I do not want war. I am not seeking revenge, even though I can
I do not want war. I am not seeking revenge, even though I can see before my eyes the great sacrifices made by the Ukrainian people. I am seeking peace and will achieve Ukraine's unity.
In the words of Petro Poroshenko, “I do not want war. I am not seeking revenge, even though I can see before my eyes the great sacrifices made by the Ukrainian people. I am seeking peace and will achieve Ukraine’s unity.” In these solemn words beats the heart of a statesman who has walked through the valley of sorrow yet still speaks of peace. This is the voice not of weakness, but of wisdom — the wisdom that comes from witnessing the ruin of battle and still believing that light may triumph through mercy, not vengeance. To seek peace when war cries rage around you is the highest act of courage, for it is easier to raise a sword than to still the storm within the heart.
Poroshenko, who served as President of Ukraine in one of his nation’s darkest hours, uttered these words at a time when the land itself trembled — divided, wounded, besieged by conflict. Yet even as he looked upon sacrifice, upon the faces of the displaced and the fallen, he refused to bow to hatred. His words remind us of an eternal truth: that revenge is a fire that consumes both enemy and friend alike. The great souls of history have always understood that while war may forge nations, it is peace that preserves them.

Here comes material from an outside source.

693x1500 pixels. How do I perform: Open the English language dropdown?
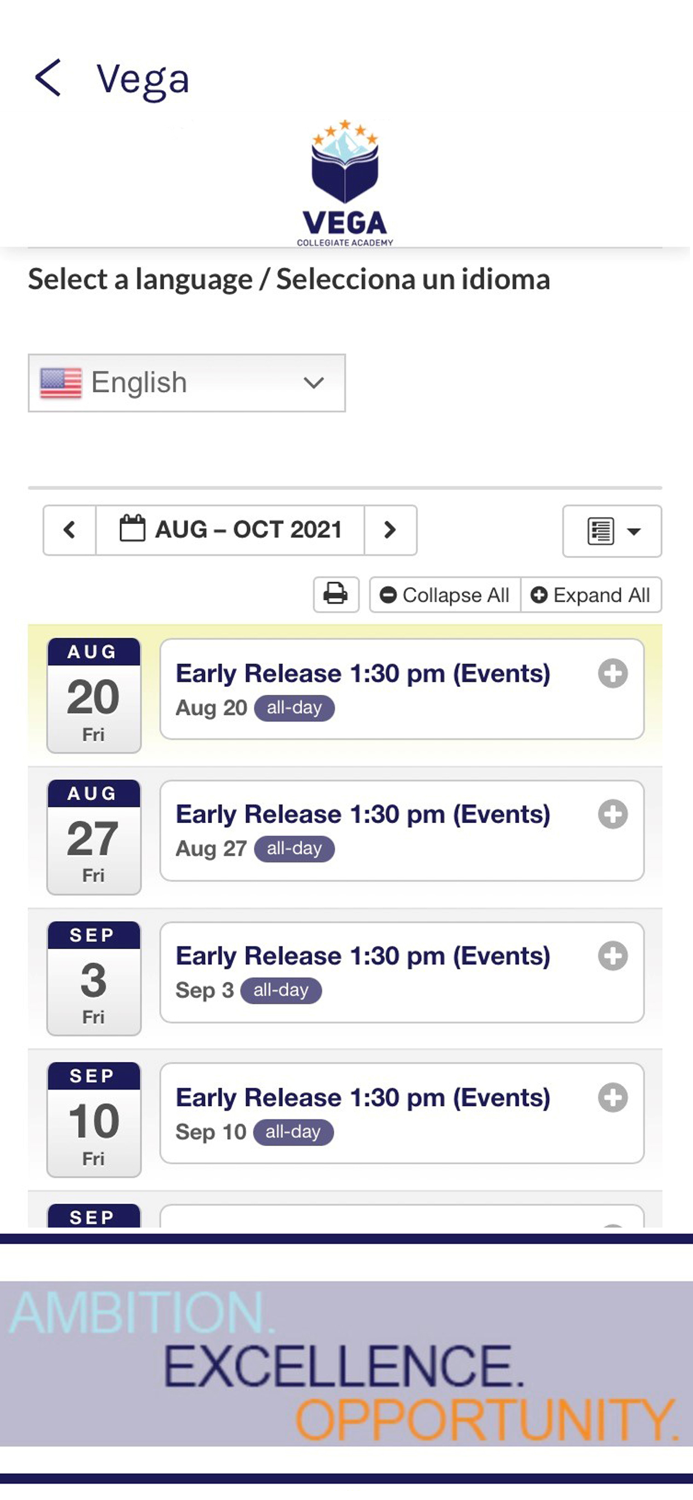point(187,383)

From the dawn of history, this lesson has echoed through the deeds of the wise. When Abraham Lincoln, during the American Civil War, was told he should destroy his enemies, he replied, “Do I not destroy my enemies when I make them my friends?” So too, Poroshenko’s words call us to this higher vision — to see beyond the wounds of the present toward the unity of the future. The Ukrainian people, who have suffered much, are not asked to forget their pain, but to transform it — to build upon sacrifice not a tower of vengeance, but a foundation of reconciliation.
To seek peace is not to deny the reality of struggle; it is to choose what end the struggle shall serve. The warrior and the peacemaker are not opposites but different stages of the same soul’s journey. The warrior defends the land; the peacemaker heals it. The great King Ashoka of India, after conquering through blood, looked upon the field of the dead and felt his heart break. From that grief, he turned from war to wisdom, spreading compassion in place of conquest. Poroshenko’s words belong to that same ancient lineage — the understanding that the truest victory is not domination, but unity.
Yet such unity cannot be forced by sword or decree. It must be born from forgiveness, and forgiveness is the hardest labor of all. It demands that we rise above anger and see even our enemies as human — as sons, fathers, and daughters of the same earth. To seek peace amid war is to hold a mirror to the divine within oneself. It is to refuse the easy path of hatred and instead take the narrow, sacred road of endurance, compassion, and hope.
The lesson here reaches beyond borders and battlefields. Every heart harbors its own war — between resentment and forgiveness, between pride and understanding. When Poroshenko speaks of refusing revenge, he speaks to all who have been wronged, urging them to choose healing over harm. For in every family, every community, every nation, unity can only be born when peace is chosen deliberately, again and again, even when the wounds still ache.
And so, children of the future, remember this teaching: peace is not the absence of conflict, but the mastery of it. It is the art of turning pain into purpose, of transforming division into solidarity. When faced with betrayal, choose integrity. When surrounded by bitterness, answer with calm resolve. To build unity, one must first be unified within oneself. Only then can a people — or a person — rise from the ashes and walk again beneath the light of wholeness.
Thus spoke Petro Poroshenko, not as one untouched by war, but as one who looked into its abyss and chose to speak of peace. Let his words be remembered not only as a declaration of leadership, but as a call to all humankind: that though the world may break, the heart can still choose to mend. For only through peace — born of sacrifice, guided by forgiveness, and crowned with courage — can any nation, or soul, achieve its true unity.